Berlin Film Festival Acknowledges Founder's Nazi Past

Alfred Bauer
Courtesy of the Berlin Film Festival

An independent study confirmed media reports that Berlinale founder Alfred Bauer was a key figure in Nazi film propaganda and that, after World War II, he deliberately lied about his involvement with Hitler's regime.

The Berlin Film Festival has come clean about its founder, Alfred Bauer, acknowledging the man who launched Germany's premier cinema event 70 years ago had close ties to the Nazi regime and was a key figure in Joseph Goebbels' propaganda efforts.

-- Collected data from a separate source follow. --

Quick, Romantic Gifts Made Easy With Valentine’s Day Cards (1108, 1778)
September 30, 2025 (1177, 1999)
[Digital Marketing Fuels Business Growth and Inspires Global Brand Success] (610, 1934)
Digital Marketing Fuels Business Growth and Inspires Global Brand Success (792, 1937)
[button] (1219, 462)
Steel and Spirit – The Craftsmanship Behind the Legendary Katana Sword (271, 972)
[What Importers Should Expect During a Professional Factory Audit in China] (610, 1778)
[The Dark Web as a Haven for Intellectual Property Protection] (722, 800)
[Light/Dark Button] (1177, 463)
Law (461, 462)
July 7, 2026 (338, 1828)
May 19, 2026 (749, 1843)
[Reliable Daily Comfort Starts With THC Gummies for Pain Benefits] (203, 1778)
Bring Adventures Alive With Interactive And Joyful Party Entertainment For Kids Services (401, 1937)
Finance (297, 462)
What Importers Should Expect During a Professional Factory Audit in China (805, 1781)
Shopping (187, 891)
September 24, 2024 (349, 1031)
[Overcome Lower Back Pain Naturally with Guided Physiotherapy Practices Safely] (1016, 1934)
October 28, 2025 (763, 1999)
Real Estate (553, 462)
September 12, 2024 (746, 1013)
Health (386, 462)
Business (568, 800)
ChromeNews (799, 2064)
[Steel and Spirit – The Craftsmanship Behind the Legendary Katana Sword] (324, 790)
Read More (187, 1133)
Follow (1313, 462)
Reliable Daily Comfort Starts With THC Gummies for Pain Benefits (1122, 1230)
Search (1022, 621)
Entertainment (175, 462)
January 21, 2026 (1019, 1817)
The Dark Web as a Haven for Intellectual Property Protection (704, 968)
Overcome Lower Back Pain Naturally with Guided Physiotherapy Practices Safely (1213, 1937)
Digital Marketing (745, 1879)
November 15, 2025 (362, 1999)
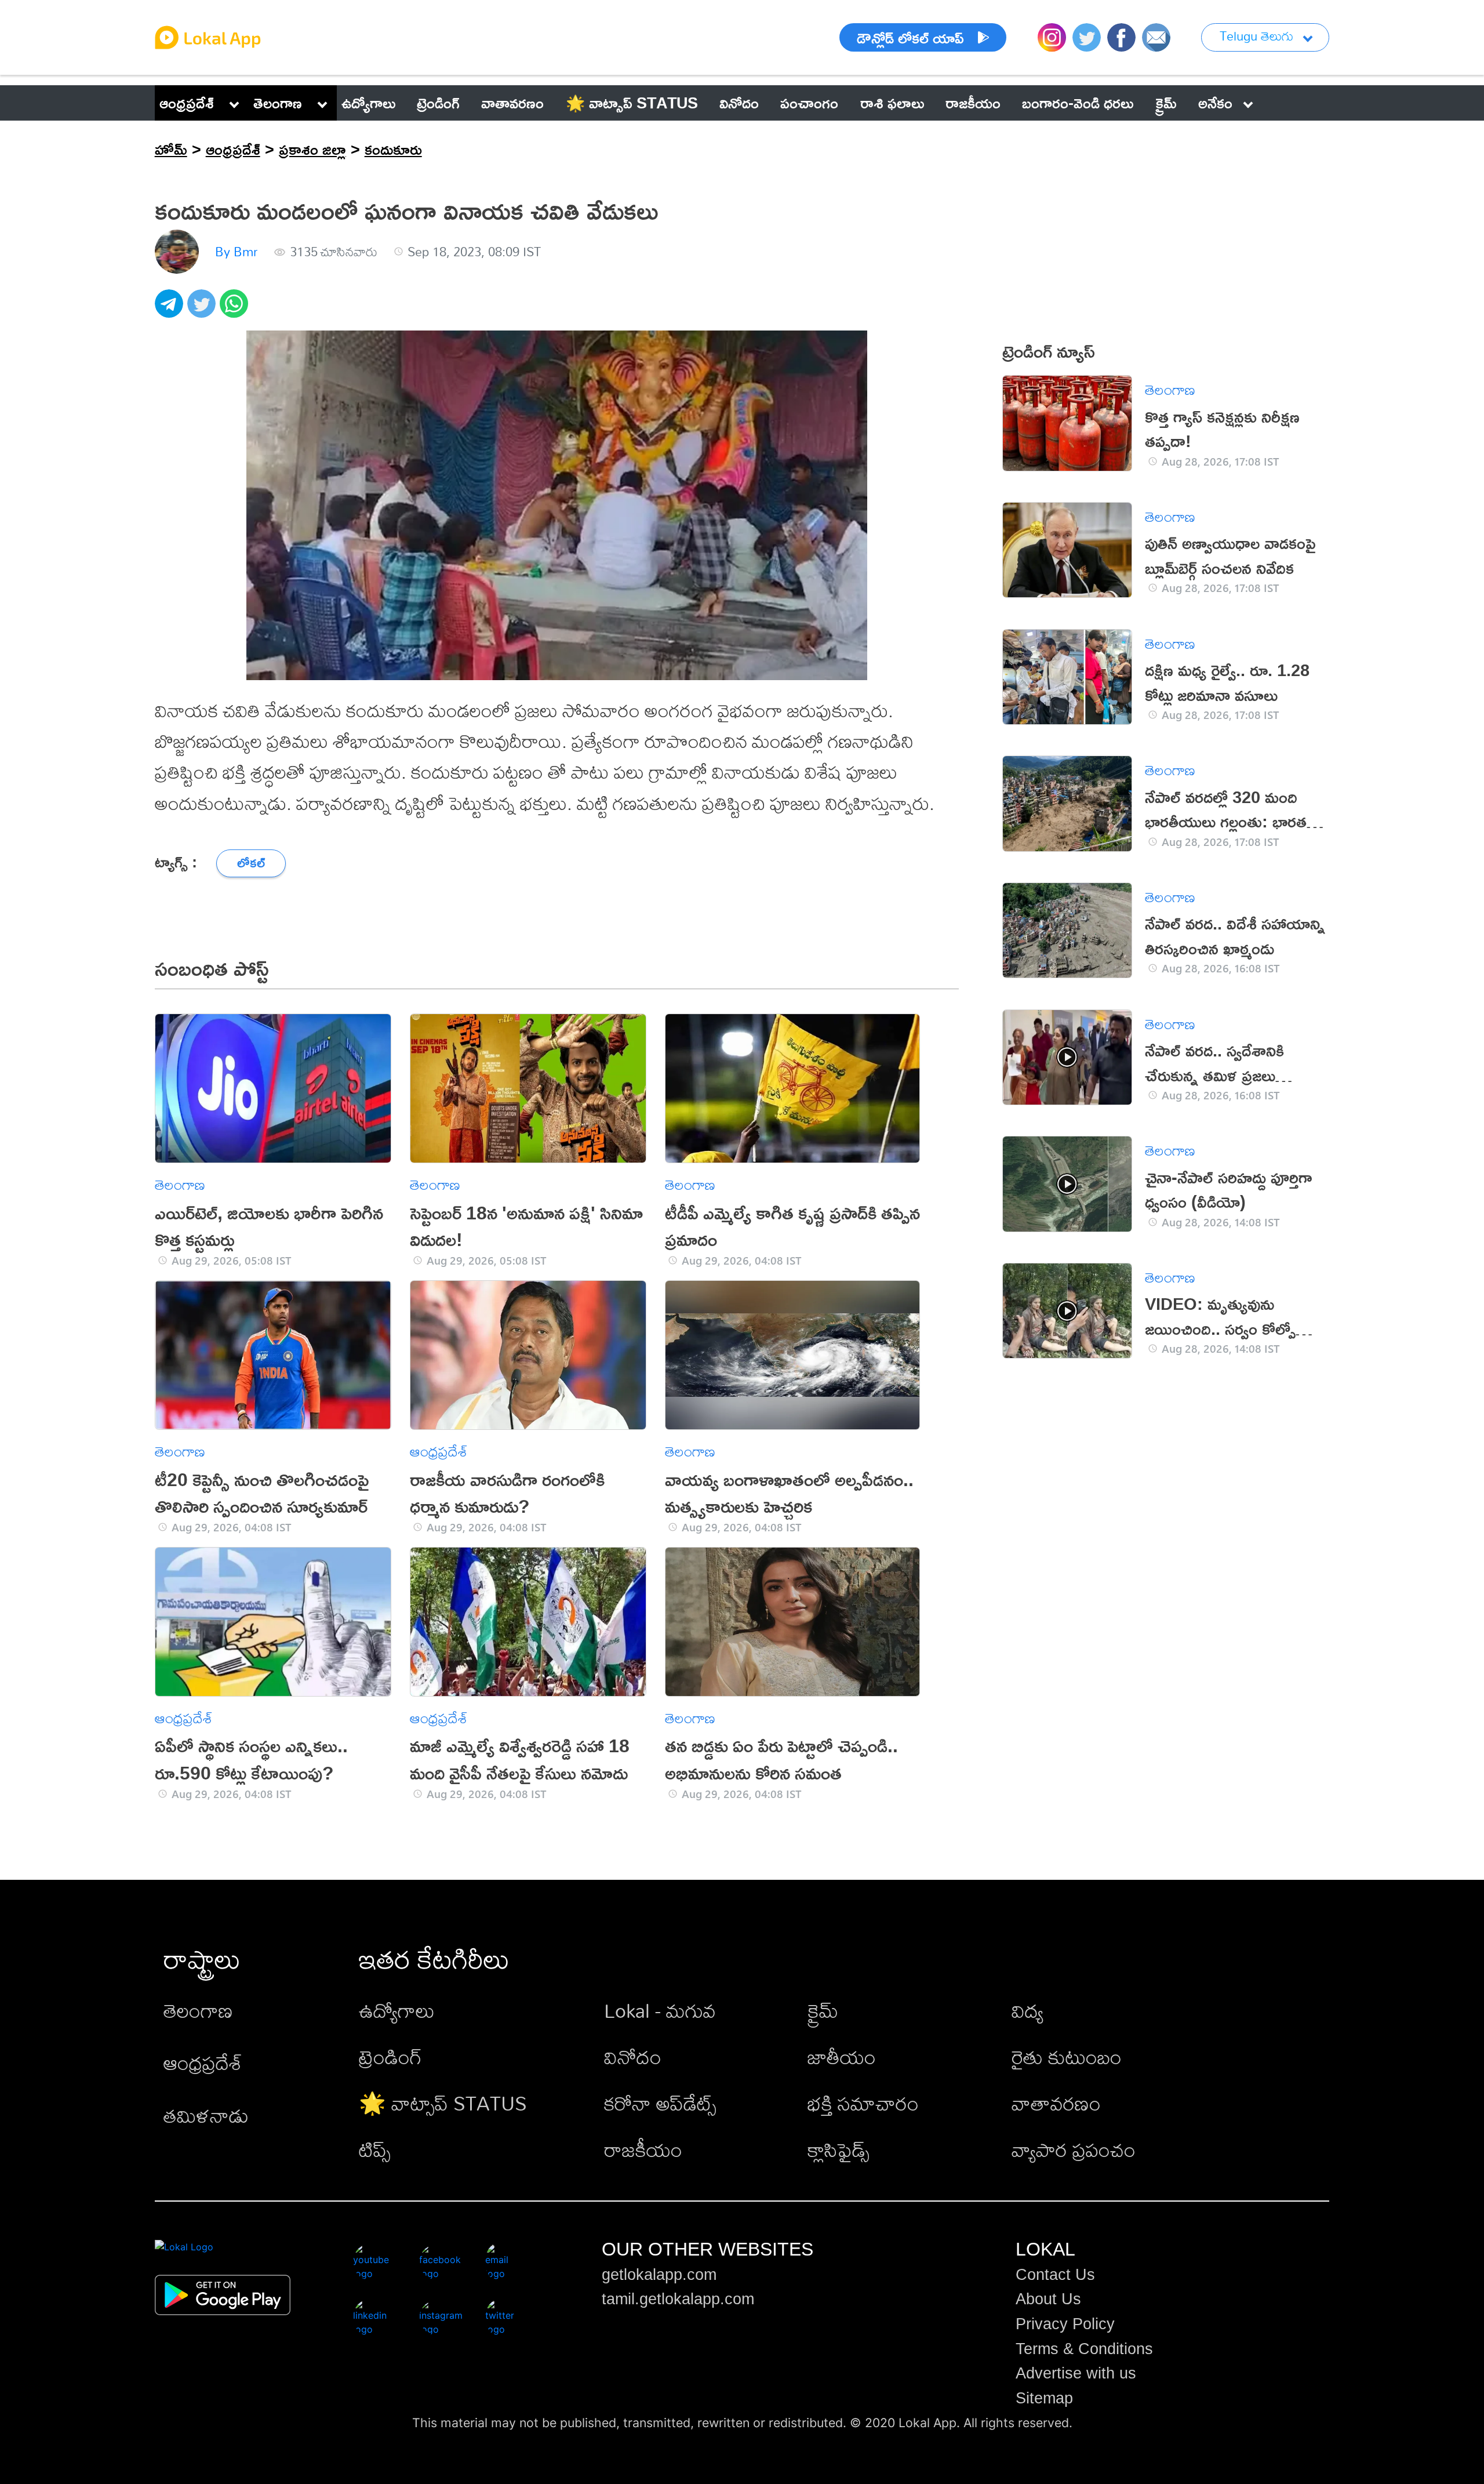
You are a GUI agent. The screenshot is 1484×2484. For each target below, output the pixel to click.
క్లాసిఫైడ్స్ (839, 2150)
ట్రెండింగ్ (390, 2057)
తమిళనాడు (206, 2116)
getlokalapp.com (659, 2274)
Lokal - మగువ (660, 2011)
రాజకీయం (643, 2150)
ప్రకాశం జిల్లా (312, 149)
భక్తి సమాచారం (863, 2103)
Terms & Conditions (1084, 2349)
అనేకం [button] (1215, 102)
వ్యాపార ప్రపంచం (1074, 2150)
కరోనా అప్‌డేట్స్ (660, 2103)
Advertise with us (1076, 2373)
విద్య (1027, 2011)
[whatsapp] (236, 310)
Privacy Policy (1065, 2324)
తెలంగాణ (277, 102)
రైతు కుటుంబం (1067, 2057)
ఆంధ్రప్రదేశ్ (186, 102)
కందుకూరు (393, 149)
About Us (1048, 2299)
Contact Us (1055, 2274)
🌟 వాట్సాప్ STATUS (443, 2103)
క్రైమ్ (823, 2011)
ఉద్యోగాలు (397, 2011)
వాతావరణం (1056, 2103)
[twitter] (203, 310)
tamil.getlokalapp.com (678, 2299)
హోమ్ (171, 149)
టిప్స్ (375, 2150)
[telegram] (171, 310)
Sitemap (1044, 2398)
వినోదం (632, 2057)
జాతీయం (842, 2057)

The festival on Wednesday announced the findings of an independent study it commissioned with the Leibniz Institute for Contemporary History to look into Bauer's past. It found that Bauer's role in the Nazi's propaganda efforts "was more significant than previously known and was systematically covered up by him after 1945."

Bauer, who died in 1986, served as an advisor to the Reichsfilmintendanz, the body set up by Propaganda Minister Goebbels to direct official film policy under the Nazi government and make sure German movies were in accordance with Adolf Hitler's racist and antisemitic ideology. The new study, conducted by Dr. Tobias Hof, revealed that Bauer was a devoted Nazi. He signed up to various National Socialists organizations as early as 1933, the year Hitler took power, and, in 1937, officially joined the Nazi party.

In his work for the Reichsfilmintendanz, Hof concludes, Bauer "contributed to the functioning, stabilization, and legitimation of the Nazi regime." During Bauer's time with the Reichsfilmintendanz, the division authorized such films as Veit Harlan's Kolberg (1945), a war drama meant to encourage the German population to fight the Allies to the last man. A Nazi file on Bauer calls him a "devoted" member of the SA, the Nazi Party's original paramilitary wing.

After the end of World War II, Bauer covered up his involvement, Hof found, "through deliberately false statements, half-truths, and claims and instead constructed an image with which he presented himself as an opponent of the Nazi regime."

It worked. Bauer was able to continue his career in the German film industry and when Oscar Martay, a film officer of the U.S. Army stationed in Berlin, persuaded the American military to fund the first Berlin Film Festival in 1951, he picked Bauer to run it. Bauer remained the Berlin Film Festival director through 1976.

For decades Alfred Bauer was held up as an emblem of the Berlin festival's supposed core values of openness and tolerance. Following his death in 1986, Berlin named a new award, the Alfred Bauer Prize, in his honor, recognizing work that "opens new perspectives on cinematic art."

But new revelations about Bauer's past, first reported in German newspaper Die Zeit in February this year, just ahead of the 70th Berlinale, sparked a reassessment of his legacy. The Alfred Bauer Prize was dropped (it has been replaced with a new, neutrally-named Silver Bear honor) and Berlin commissioned the independent study.

"The new and now scientifically researched findings about Alfred Bauer's responsibilities in the Reichsfilmintendanz and his behavior in the denazification process are startling," said Berlinale executive director Mariette Rissenbeek. "Nevertheless, they constitute an important element in the process of dealing with the Nazi past of cultural institutions which were founded after 1945. The question, therefore, arises as to which personnel-oriented continuities shaped the German cultural scene in the post-war years. The new knowledge also changes the view of the founding years of the Berlinale."